La medida fue oficializada mediante la Resolución SAGyP Nro. 98/2026, que sustituye el protocolo vigente desde 2018 por una versión revisada y adaptada a las actuales exigencias de calidad, trazabilidad e inocuidad que demandan los mercados internacionales.
Desde la cartera agropecuaria señalaron que el creciente nivel de información de los consumidores y la mayor competencia entre países exportadores hacen necesario contar con herramientas que permitan identificar y certificar los atributos diferenciales del langostino argentino, especialmente cuando esas características no pueden ser comprobadas directamente por el comprador.
En ese marco, la actualización del protocolo busca respaldar la utilización del sello «Alimentos Argentinos, una elección natural«, otorgando un estándar común para las empresas que decidan certificar voluntariamente sus productos bajo parámetros superiores de calidad.
Uno de los principales cambios introducidos por el nuevo documento es la ampliación de los requisitos técnicos que deberán cumplir quienes aspiren a esa certificación. El protocolo incorpora una descripción más detallada del proceso de captura y elaboración a bordo de los buques tangoneros congeladores, reforzando la importancia de la rapidez del procesamiento para preservar las características naturales del producto.
Asimismo, establece mayores precisiones sobre los sistemas de aseguramiento de la inocuidad, exigiendo la implementación del sistema de Análisis de Peligros y Puntos Críticos de Control (APPCC/HACCP) y un esquema de trazabilidad que permita seguir el producto desde el caladero de origen —identificando la marea y el lance de pesca— hasta su distribución final.
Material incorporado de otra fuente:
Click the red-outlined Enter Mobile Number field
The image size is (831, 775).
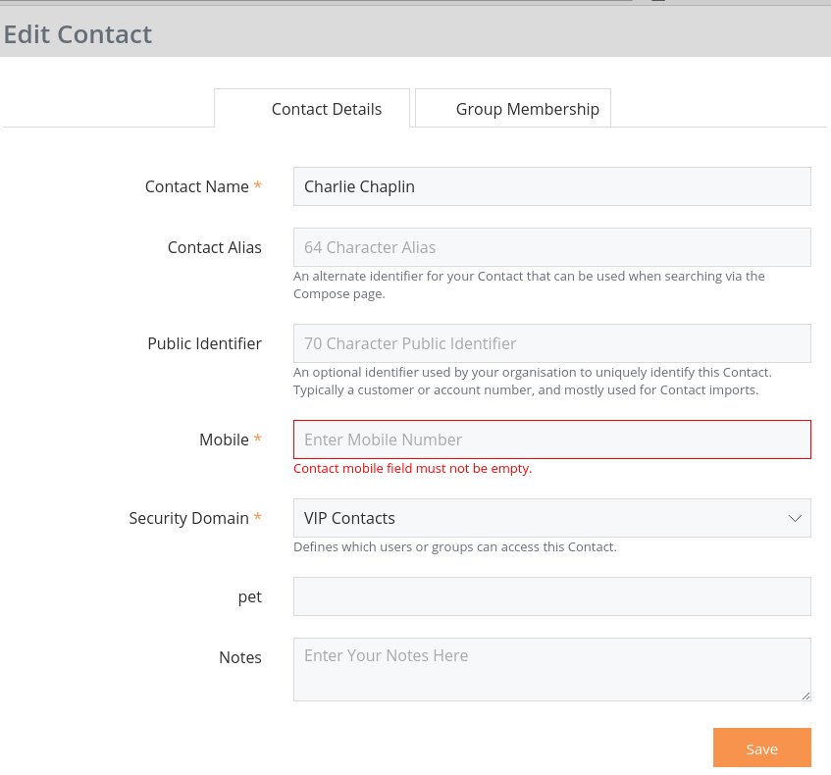pyautogui.click(x=551, y=439)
El protocolo también profundiza los atributos diferenciales del langostino patagónico, al definirlo como un recurso salvaje del Mar Argentino que se distingue de los productos provenientes de la acuicultura por sus condiciones naturales de captura, su frescura y sus características organolépticas. En esa línea, pone especial énfasis en la preservación de la calidad de la materia prima, el control del tratamiento antimelanósico y el mantenimiento de la cadena de frío durante todo el proceso.
Entre las especificaciones técnicas se ratifica que el producto certificado debe alcanzar una temperatura mínima de -18 °C en su núcleo durante la congelación y mantenerse en esas condiciones para asegurar una vida útil de hasta 24 meses. Además, el documento actualiza las condiciones de envasado, almacenamiento y rotulado, incorporando la posibilidad de utilizar nuevas tecnologías de packaging siempre que cuenten con aprobación sanitaria y mantengan las propiedades de protección exigidas.
La elaboración del nuevo protocolo contó con la participación técnica del SENASA, INIDEP, Dirección de Planificación Pesquera y CAPeCA, entre otros organismos e instituciones vinculadas con la actividad.
La resolución no establece obligaciones para las empresas, ya que la adhesión al protocolo continúa siendo voluntaria. Sin embargo, el Gobierno sostiene que la diferenciación por calidad constituye una herramienta estratégica para agregar valor a la producción nacional y fortalecer la competitividad del langostino argentino en un mercado internacional donde la trazabilidad, la inocuidad y los sistemas de certificación tienen un peso cada vez mayor.